O Rio Roosevelt não era sequer um sulco nos mapas oficiais quando, no começo de 1914, aquele cinqüentão com estampa de lenhador, óculos de mestre-escola e voz de quem dava ordens já no berço, chegou às cabeceiras localizadas no território do Guaporé (que esperaria muitos anos para ser promovido a Estado de Rondônia). Ninguém conhecia a trajetória do curso d'água a que chamavam Rio da Dúvida. Roosevelt gostou da idéia de dividir com o marechal Cândido Rondon o comando da expedição organizada para decifrar o enigma fluvial.

"É a última chance que tenho de me sentir adolescente", explicou no dia da partida. Quando embarcou, exibia um sorriso de menino. Meses depois, ao voltar da incursão pelo desconhecido, parecia muitos anos mais velho. Sobrevivera a ataques de animais selvagens, a emboscadas de tribos indígenas tão isoladas quanto nos tempos do Descobrimento, à malária e a uma infecção na perna cujas seqüelas lhe abreviariam a vida. Foi o preço pago pelo mergulho no que lhe pareceu "um ecossistema sem similar, complexo e interdependente".

Até a morte em 1919, recusou-se a posar de especialista em assuntos da floresta. O estadista americano sabia que não vira pouco. Mas compreendera que precisaria ver muito mais para conhecer efetivamente aquele mundo singularíssimo. Lula é o avesso de Roosevelt. Nada sabe da Floresta Amazônica. As árvores que viu, somadas, caberiam com folga na área que as motosserras do companheiro Blairo Maggi desmatam a cada mês. Mas trata os assuntos da selva com a intimidade de um ribeirinho octogenário.

Como todos os antecessores, Lula só se aproximou da mata fechada quando passeou pela Amazônia para turistas. Desceu o Rio Negro até o encontro com as águas do Solimões, subiu o Rio Negro até as Anavilhanas, brincou de cacique em pajelanças com índios que capricham no urucum só quando pagos em euros, foi apresentado a jacarés de Jacuzzi e sobrevoou a pororoca. Tal milhagem bastou para que estocasse um punhado de frases na garganta e meia dúzia de idéias na cabeça.

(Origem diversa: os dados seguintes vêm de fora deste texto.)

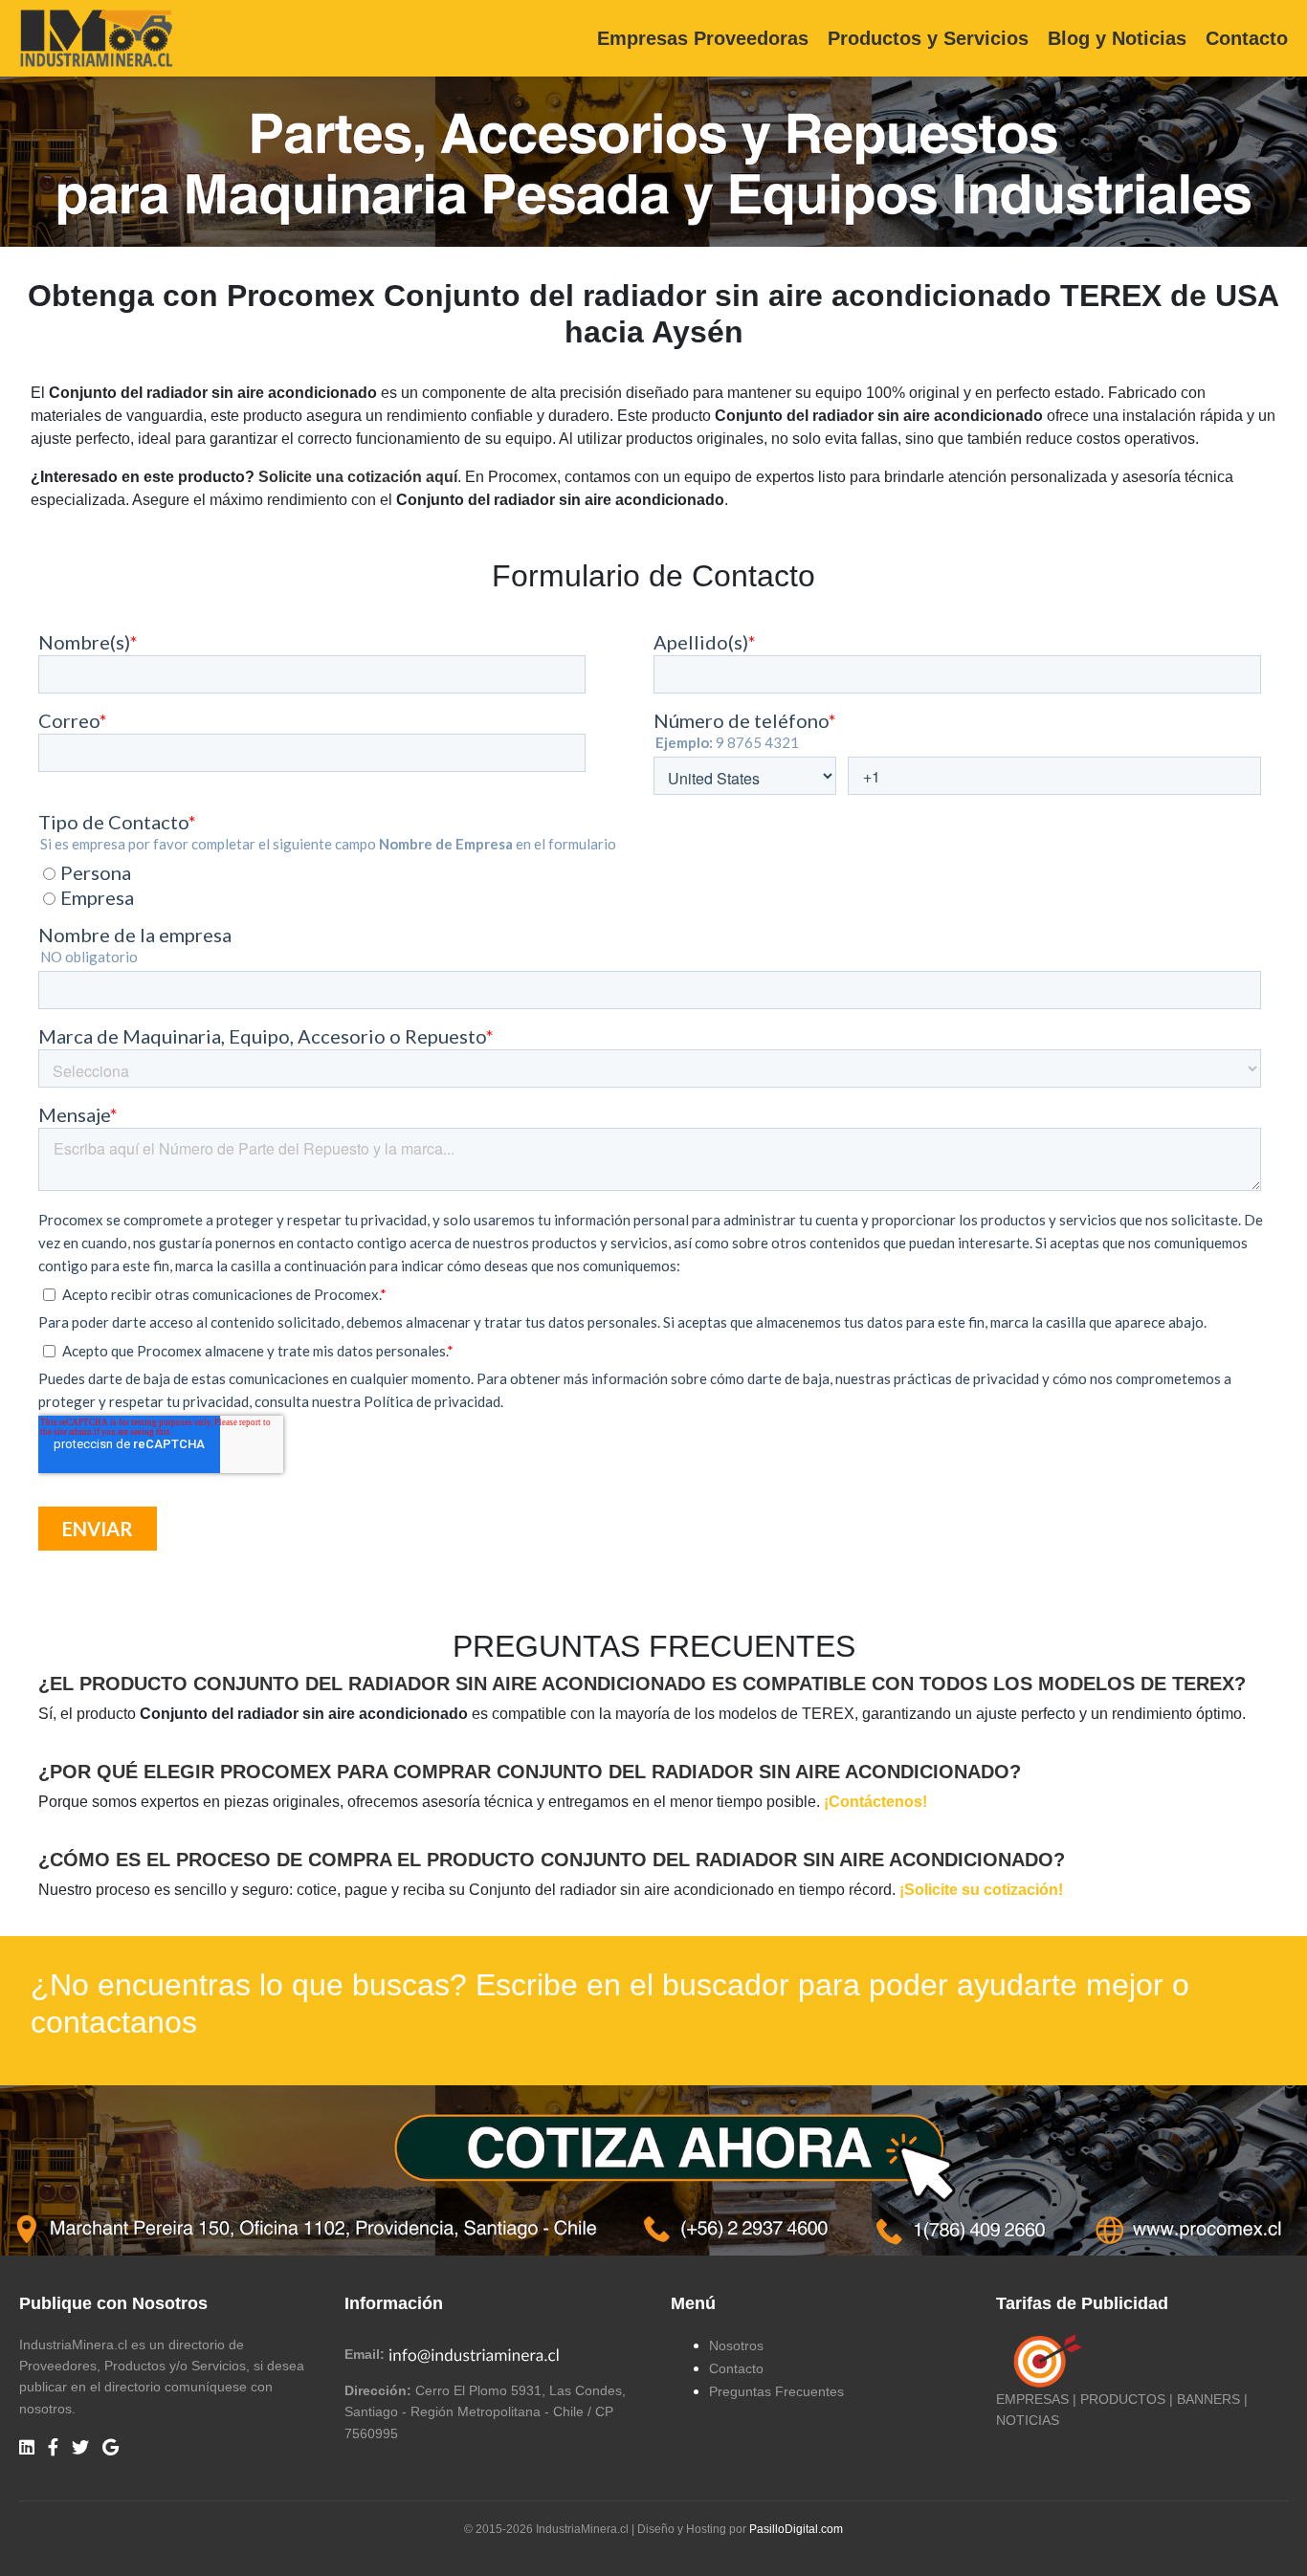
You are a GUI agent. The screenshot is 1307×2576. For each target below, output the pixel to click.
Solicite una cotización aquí (357, 477)
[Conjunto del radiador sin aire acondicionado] (653, 2169)
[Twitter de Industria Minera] (80, 2448)
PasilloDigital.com (796, 2529)
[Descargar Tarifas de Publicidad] (1044, 2359)
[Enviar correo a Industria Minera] (474, 2354)
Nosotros (736, 2345)
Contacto (1247, 38)
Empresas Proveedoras (703, 38)
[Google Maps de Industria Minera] (110, 2448)
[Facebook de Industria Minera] (53, 2448)
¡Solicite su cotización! (981, 1890)
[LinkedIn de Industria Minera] (26, 2448)
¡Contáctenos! (875, 1802)
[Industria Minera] (96, 37)
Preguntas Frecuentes (776, 2391)
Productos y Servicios (928, 38)
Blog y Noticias (1117, 38)
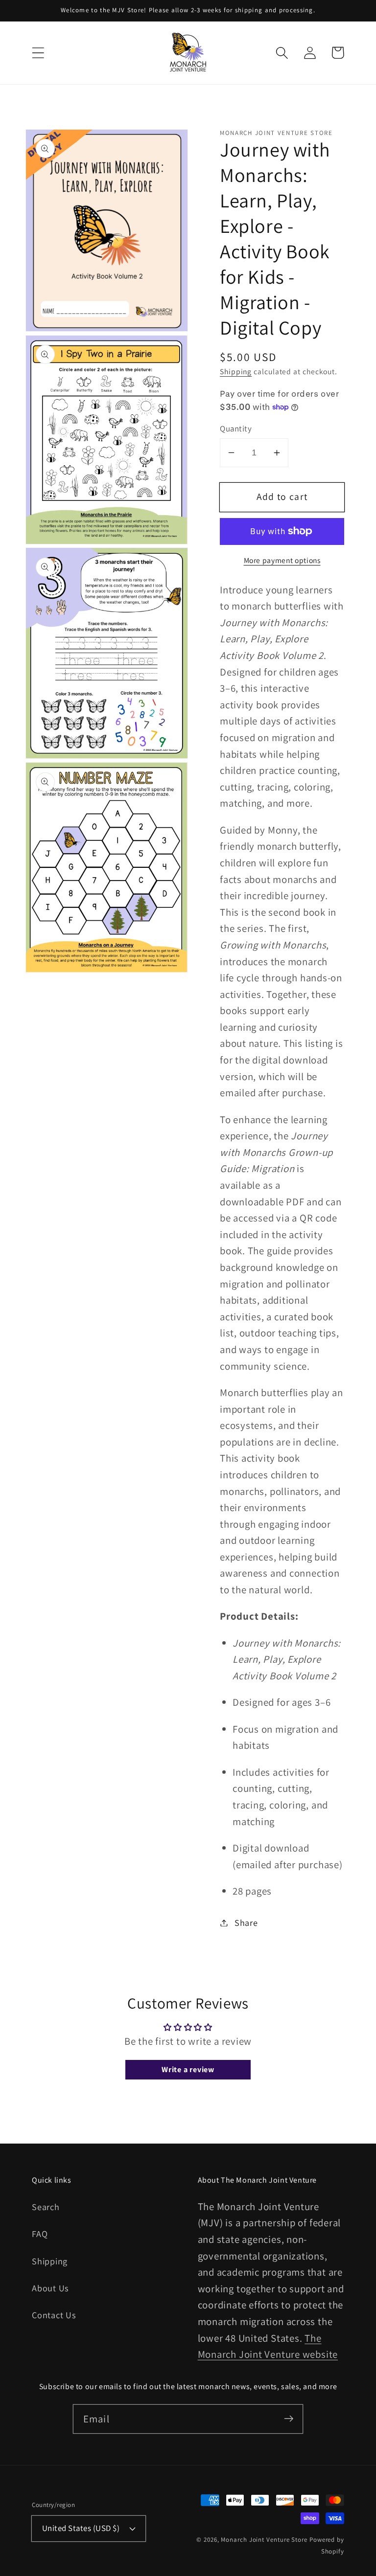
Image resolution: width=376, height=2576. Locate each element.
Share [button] (246, 1922)
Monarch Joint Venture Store (264, 2539)
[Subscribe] (289, 2419)
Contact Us (54, 2315)
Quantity (236, 428)
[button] (38, 53)
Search (46, 2207)
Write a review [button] (188, 2069)
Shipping (236, 371)
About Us (50, 2288)
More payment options (282, 560)
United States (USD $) (81, 2528)
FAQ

Ao encontrar-se na Guiana Francesa com o presidente Nicolas Sarkozy, Lula temperou o discurso de improviso com uma revelação inquietante e um monumento à ignorância. "Não sou daqueles que defendem a Amazônia como um santuário da Humanidade", confessou o presidente, recitando o que merece virar refrão de algum hino ao desmatamento. "Do lado brasileiro", decolou, "moram quase 25 milhões de pessoas que querem trabalho, comer, ter carro e ter acesso aos bens produzidos".

Lula não sabe (ou finge não saber; dá no mesmo) que a Amazônia não é uma só. É um universo múltiplo. Abrange tanto áreas de vegetação baixa quanto vastidões onde se enfileiram árvores gigantescas. Engloba tanto terras à disposição da turma do agronegócio quanto santuários naturais que pertencem, sim, à Humanidade. Lula já não enxerga a Amazônia de Marina Silva. Só a de Blairo Maggi,

Tampouco sabe (ou finge não saber; dá no mesmo) que a imensa maioria da população da Amazônia está concentrada nas cidades, sobretudo nas capitais. Se em alguns centros urbanos falta trabalho, se o "acesso aos bens produzidos" anda difícil, o Bolsa Família está aí para isso mesmo. Muitos moradores da região ainda não chegaram às três refeições diárias prometidas pelo candidato. Mas o Fome Zero não deixa ninguém morrer de inanição. E o trânsito congestionado sugere que as revendedoras de automóveis seguem lucrando bastante.

As carências mencionadas no discurso afetam os brasileiros da floresta, os que sobrevivem em cidades minúsculas, casarios esquecidos no meio da mata, aldeias indígenas e ilhas semidesertas. Esses não são muitos. E podem esperar pelo carro. Querem, primeiro, que o governo apareça por lá - e apareça para ficar. Além das Forças Armadas, nenhum braço do Estado lhes estende a mão. Faltam médicos, professores, juízes, promotores, policiais, tudo. Não reivindicam visitas de presidentes. Só querem que o governo descubra que existem.